По данным ВОЗ во всем мире шизофренией страдают более 20 миллионов человек [1]. Несмотря на большое разнообразие различных терапевтических вмешательств, на сегодняшний день примерно треть всех пациентов имеют терапевтическую резистентность при шизофрении (ТРШ), то есть недостаточный ответ, либо полное отсутствие ответа на терапию антипсихотиками (АП) [2, 3]. ТРШ несет в себе большое количество проблем не только для самого пациента, но и для его родственников. Значительное увеличение сроков госпитализации и применение большого числа дорогостоящих лекарственных средств (ЛС) приводят к значительным финансовым затратам государства на лечение пациентов с шизофренией [4].
Большинство современных авторов [5, 6] придерживаются мнения, что ТРШ может быть диагностирована, если рассматриваемый случай отвечает следующим критериям:
- Наличие как минимум двух полноценных курсов АП терапии (один из которых должен быть проведен АП второго поколения) с их назначением в адекватной дозе продолжительностью 4–6 недель, которые заканчивались без должного положительного ответа и в особенности при сохранении психотической симптоматики;
- сохранение стойкой психотической симптоматики, оказывающей влияние на поведение и функционирование пациента;
- сохранение суицидальных тенденций, насильственных действий или злоупотребления психоактивными веществами.
На сегодняшний день ни одна из теорий патогенеза шизофрении не может в полной мере объяснить развитие ТРШ [7, 8]. Возможно, что причиной ТРШ могут являться не нарушения только одной нейромедиаторной системы, а более глубокие метаболические расстройства и взаимодействие целого комплекса различных реакций в организме конкретного пациента [9, 10]. Выделение предикторов терапевтической резистентности позволит диагностировать развитие данного состояния на более раннем этапе, что в свою очередь позволит начать применение противорезистентной терапии как можно раньше.
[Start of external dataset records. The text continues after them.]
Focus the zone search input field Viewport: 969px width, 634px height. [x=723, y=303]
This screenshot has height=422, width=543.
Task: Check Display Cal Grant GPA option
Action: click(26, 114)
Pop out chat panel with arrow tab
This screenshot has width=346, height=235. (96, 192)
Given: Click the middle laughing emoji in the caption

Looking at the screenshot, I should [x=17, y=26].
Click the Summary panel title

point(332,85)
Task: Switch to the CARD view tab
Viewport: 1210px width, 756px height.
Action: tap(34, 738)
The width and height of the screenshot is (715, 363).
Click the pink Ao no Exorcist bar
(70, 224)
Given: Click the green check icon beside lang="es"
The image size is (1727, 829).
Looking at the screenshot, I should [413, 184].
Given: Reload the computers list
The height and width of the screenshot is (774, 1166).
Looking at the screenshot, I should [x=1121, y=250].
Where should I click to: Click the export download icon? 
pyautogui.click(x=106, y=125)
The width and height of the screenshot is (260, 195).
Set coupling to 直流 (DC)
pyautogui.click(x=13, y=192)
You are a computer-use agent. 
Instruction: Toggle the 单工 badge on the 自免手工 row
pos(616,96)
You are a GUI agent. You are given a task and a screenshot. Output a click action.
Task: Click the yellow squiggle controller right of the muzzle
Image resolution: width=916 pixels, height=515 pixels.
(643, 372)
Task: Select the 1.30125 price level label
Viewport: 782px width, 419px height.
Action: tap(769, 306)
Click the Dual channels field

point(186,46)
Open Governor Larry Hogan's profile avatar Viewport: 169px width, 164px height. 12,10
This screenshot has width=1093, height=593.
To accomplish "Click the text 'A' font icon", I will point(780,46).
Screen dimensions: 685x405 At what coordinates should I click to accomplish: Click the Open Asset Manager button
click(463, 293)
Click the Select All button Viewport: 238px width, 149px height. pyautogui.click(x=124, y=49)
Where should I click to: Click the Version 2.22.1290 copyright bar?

В результате проведенных исследований установлено, что: более ранний возраст начала психического расстройства [11]; большая длительность психотической симптоматики до начала терапии [12]; отягощенная психотическими расстройствами наследственность; зависимость от различных психоактивных веществ; мужской пол; наличие выраженных негативных расстройств [13, 14, 15] несут в себе более высокий риск развития ТРШ. Кроме этого, существуют данные, что нерациональная психофармакотерапия может увеличивать риск развития ТРШ [16].
Учитывая тот факт, что пациенты с психопатологически-отягощенной наследственностью имеют больший риск развития ТРШ [13, 14], представляется достаточно актуальным поиск генетических маркеров ТРШ. Генетически детерминированные фармакокинетические факторы могут влиять на метаболизм психофармакотерапии, тем самым приводя к изменению концентрации ЛС в крови, соответственно, оказывая влияние на эффективность и безопасность лечения.
В настоящих методических рекомендациях представлены данные о влиянии носительства полиморфизмов CYP2D6*4 и CYP2D6*10 на риск развития ТРШ.